Although no two tumors are alike, most cancer cells do a combination of two things: overexpress genes that drive tumor growth and lose normal genes that suppress tumors.
Many therapies in development take aim at the proteins and pathways that are highly active in cancer cells. Targeting proteins that have been lost rather than gained—such as tumor suppressors PTEN and p53—has been more challenging.
“In conventional cancer therapies, you are trying to block tumor-fueling genes that cause too much cell growth, but that approach doesn’t get at the fact that oftentimes, there has also been a loss of tumor-suppressing genes,” said Bruce Zetter, the Charles Nowiszewski Professor of Cancer Biology in the Department of Surgery at Harvard Medical School.
“Now, we’ve provided a proof of concept that it’s possible to inhibit tumor growth by delivering a set of genetic instructions that increase the body’s production of a tumor suppressor,” he said.
Zetter and colleagues from HMS, Boston Children’s Hospital, Brigham and Women’s Hospital and Memorial Sloan Kettering Cancer Center combined their cancer biology and nanomaterials expertise and developed a therapeutic capable of delivering the tumor suppressor gene PTEN, the loss of which can allow tumors to grow unchecked.
In several preclinical models, the PTEN–boosting therapeutic was able to inhibit tumor growth.
The findings were published Sept. 17 in Nature Biomedical Engineering.
To turn the body’s natural tumor suppressors back on, the investigators developed targeted messenger RNA (mRNA) nanoparticles, super-small-scale delivery vehicles that can ferry genetic information into tumor cells.

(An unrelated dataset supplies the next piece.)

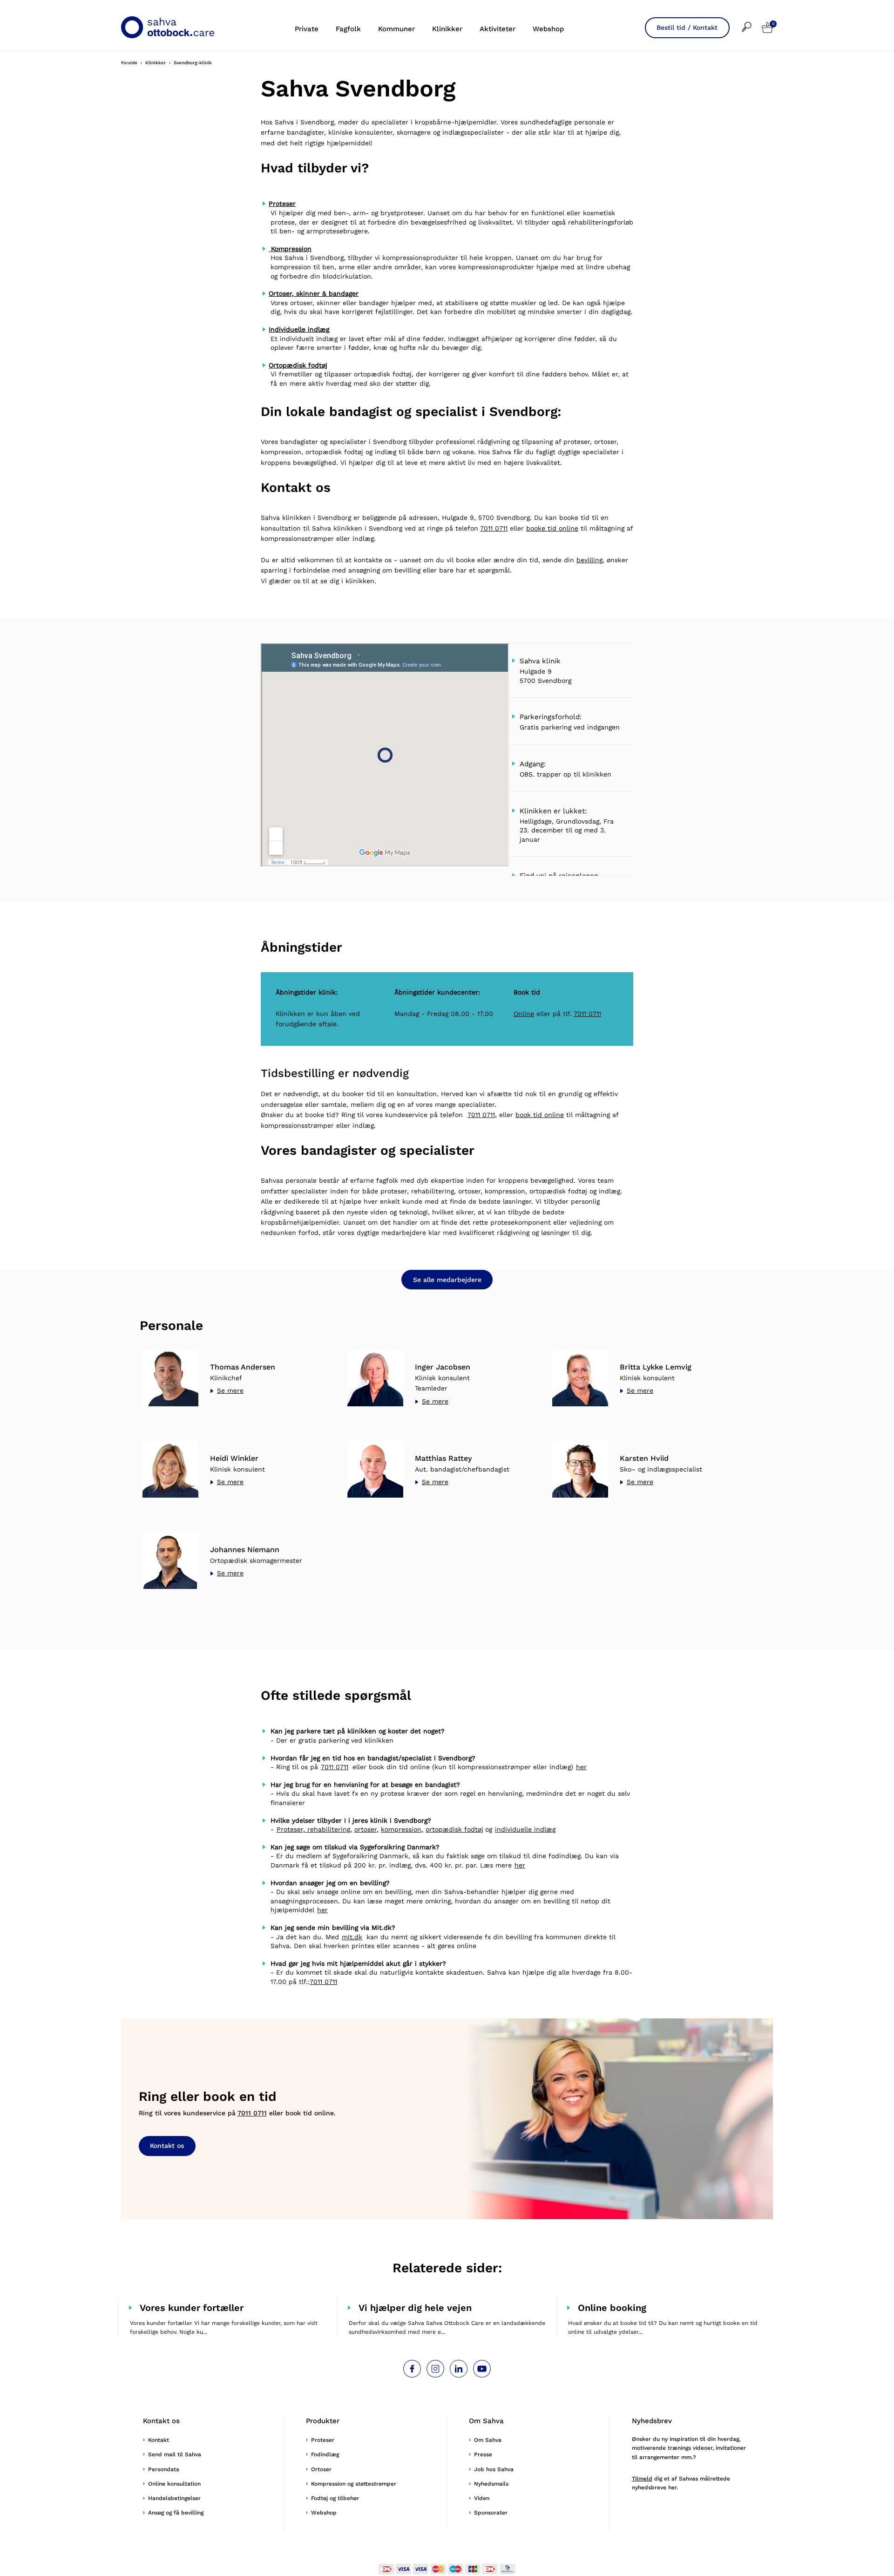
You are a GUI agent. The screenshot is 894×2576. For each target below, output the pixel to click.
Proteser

“Our approach represents the convergence of nanotechnology and biology,” said Jinjun Shi, HMS associate professor of anesthesia at Brigham and Women’s.

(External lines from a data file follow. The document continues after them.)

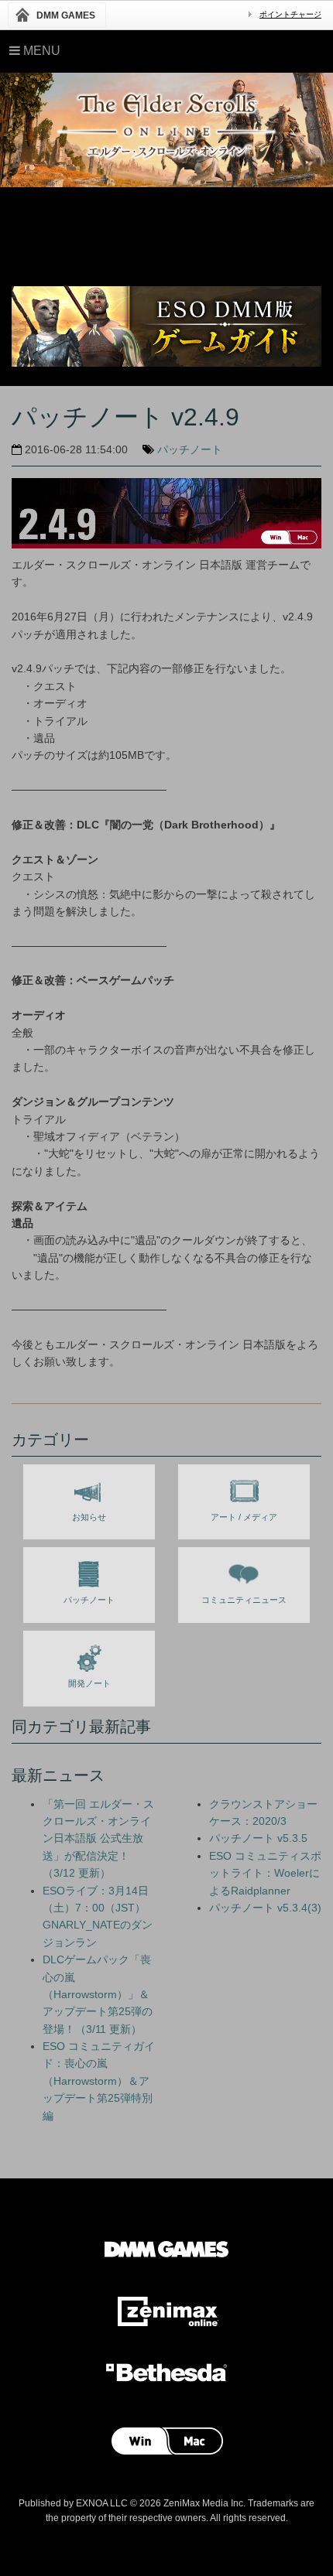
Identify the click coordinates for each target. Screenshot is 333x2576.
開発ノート (89, 1683)
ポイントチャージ (290, 14)
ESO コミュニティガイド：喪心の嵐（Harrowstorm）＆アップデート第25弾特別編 (99, 2081)
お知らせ (89, 1517)
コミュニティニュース (244, 1599)
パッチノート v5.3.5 (258, 1838)
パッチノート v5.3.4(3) (265, 1907)
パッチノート (189, 449)
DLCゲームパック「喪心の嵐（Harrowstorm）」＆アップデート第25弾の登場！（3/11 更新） (98, 1994)
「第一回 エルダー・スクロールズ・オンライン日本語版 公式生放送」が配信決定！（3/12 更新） (98, 1839)
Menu (40, 50)
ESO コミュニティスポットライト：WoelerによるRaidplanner (265, 1873)
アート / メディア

The team tested the effects of PTEN mRNA nanoparticles on cultured prostate cancer cells in the lab. They found that the nanoparticles could efficiently infiltrate the cells and restore tumor suppressor function, killing cancer cells. In Zetter’s lab, postdoctoral researcher Yingjie Xu helped bring the novel approach to life in cancer models.
In mouse models of metastatic prostate cancer, where the cancer had spread to the bones, Xu and the team saw significant suppression of tumor growth and progression. Using imaging analysis, the team found that the PTEN mRNA delivered via nanoparticles was responsible for the increase in cancer cell destruction. Importantly, they found the therapy to be safe, as the mice showed no significant changes in body weight and no organ toxicity.
“Essentially, we are normalizing tumor cells because we are restoring something that they had before they became cancerous,” said Zetter.
While this work demonstrates the potential impact of the new approach, it will need further testing and validation before use in humans. The team plans to continue testing the approach, explore its applications for other tumor suppressors, such as p53, and investigate the potential of combining this strategy with other therapies.
“Loss or mutation of PTEN has been observed in about half of metastatic castration-resistant prostate cancers and in many other human cancers, yet the reconstitution of functional PTEN has proven difficult,” said Shi. The nanoparticle “offers a new strategy for cancer treatment and can complement currently available therapies.”
Shi, Zetter and Omid Farokhzad, HMS professor of anesthesia and director of the Center for Nanomedicine at Brigham and Women’s, are co-corresponding authors of the study.
This work was supported in part by the National Institutes of Health (grants CA200900, HL127464 and R00CA160350) and National Research Foundation of Korea (K1A1A2048701) as well as a Prostate Cancer Foundation Young Investigator Award, David Koch-PCF Award in Nanotherapeutics and Department of Defense Prostate Cancer Research Program Postdoctoral Training Award (W81XWH-14-1-0268).